The narrow spectrogram of Fig. 5 element sulphur.In Fig. 5, abscissa is binding energy (eV), and vertical coordinate is step-by-step counting; The S2p spectrum is divided into 162.1eV and 163.6eV, is respectively the S-H key, the binding energy in the Au-S key.
The narrow spectrogram of Fig. 6 nitrogen element.In Fig. 5, abscissa is binding energy (eV), and vertical coordinate is step-by-step counting; The N1s spectrum can be divided into 2 peaks, and respectively at 398.85eV and 400.6eV, the position of this binding energy is represented respectively-NH 2With the N the among-NHCO.
Fig. 7 is Raman spectrogram figure.In Fig. 7, abscissa is Raman shift (cm -1), vertical coordinate is an intensity; Curve a is without the nanogold particle of modifying, and curve b is the nanogold particle of modifying through glutathion, and curve c is the nanogold particle through glutathion and folacin receptor modification.
Fig. 8 cultivates the cell survival situation cartogram behind the 24h altogether for the folacin receptor targeting type nanogold particle of variable concentrations and HeLa cell and fibroblast normally.In Fig. 8, abscissa is the concentration (μ g/ml) of folacin receptor targeting type nanogold particle, and vertical coordinate is cell survival rate (%); A is the HeLa cell, and B is normal fibroblast, and Control is not for adding the blank of folacin receptor targeting type nanogold particle.
Fig. 9 is the folacin receptor targeting type nanogold particle that passes through the FITC modified of same dose and the laser confocal scanning figure behind Hela cell and the A549 co-culture of cells 2h.In Fig. 9, A is the Hela cell, and B is the A549 cell.
Figure 10 be behind folacin receptor targeting type nanogold particle and HeLa cell and the A549 co-culture of cells 2h in intracellular location scattergram.In Figure 10, A is the Hela cell, and its scale is 0.5 μ m, and wherein C is a nucleus, and D is the partial enlarged drawing of A, and its scale is 100nm, and B is the A549 cell, and its scale is 1 μ m.

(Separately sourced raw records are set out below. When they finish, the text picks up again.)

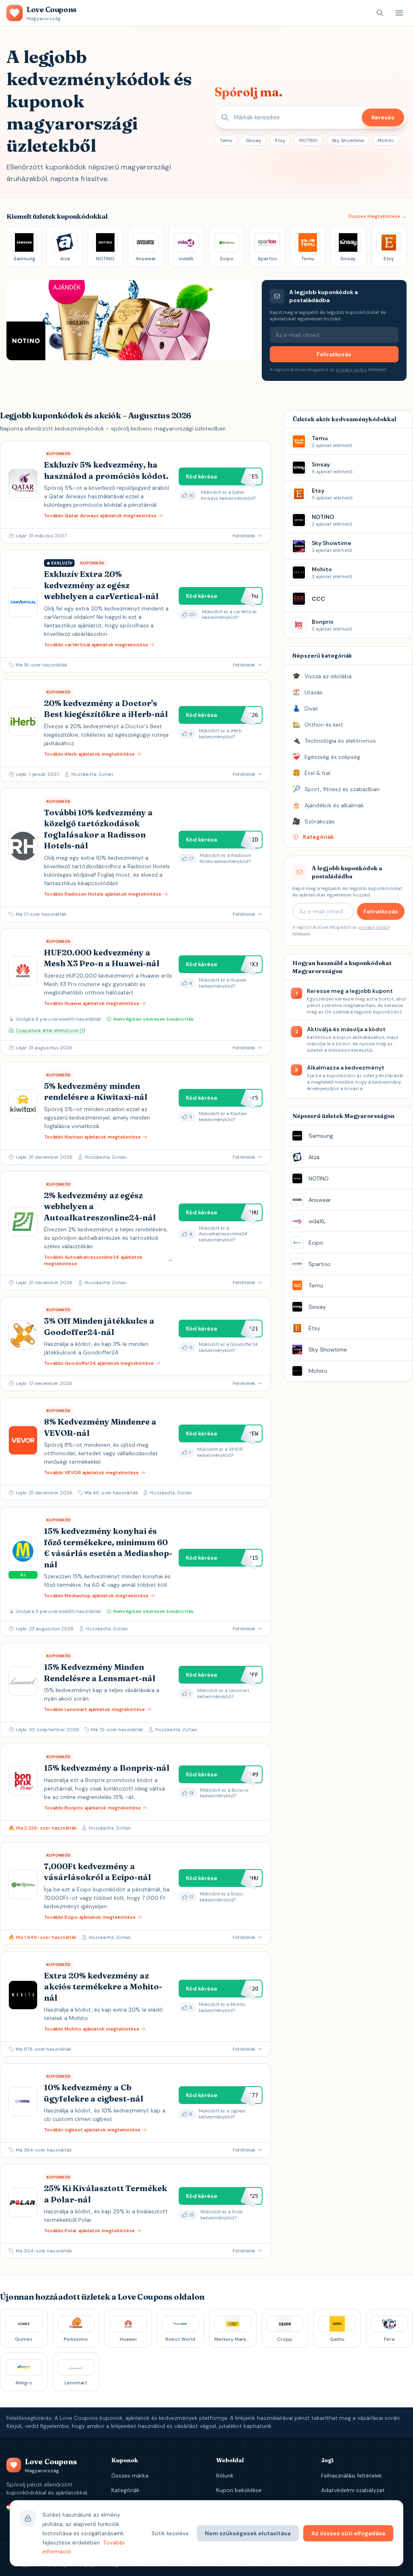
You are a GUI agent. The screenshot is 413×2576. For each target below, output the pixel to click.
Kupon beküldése (239, 2490)
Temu (226, 140)
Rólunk (225, 2475)
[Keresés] (380, 13)
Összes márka (129, 2475)
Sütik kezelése (170, 2533)
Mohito (386, 140)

The testing result figure that Figure 11 combines with the HeLa cell of folacin receptor high expressed for folacin receptor targeting type nanogold particle.In Figure 11, abscissa be cell concentration (individual/ml), vertical coordinate is absorbance changing value Δ A; ■ is the HeLa cell, ● be fibroblast, ▲ be not celliferous cell culture fluid.
The specific embodiment
The preparation of embodiment 1 folacin receptor targeting type nanogold particle
1) with citric acid three sodium solution mixing under room temperature of 94ml ultra-pure water, 1ml 1% chlorauric acid solution and 5ml 1%, puts into microwave oven and heat 1~10min, naturally cool to room temperature, get solution A, put into 4 ℃ of refrigerators and preserve.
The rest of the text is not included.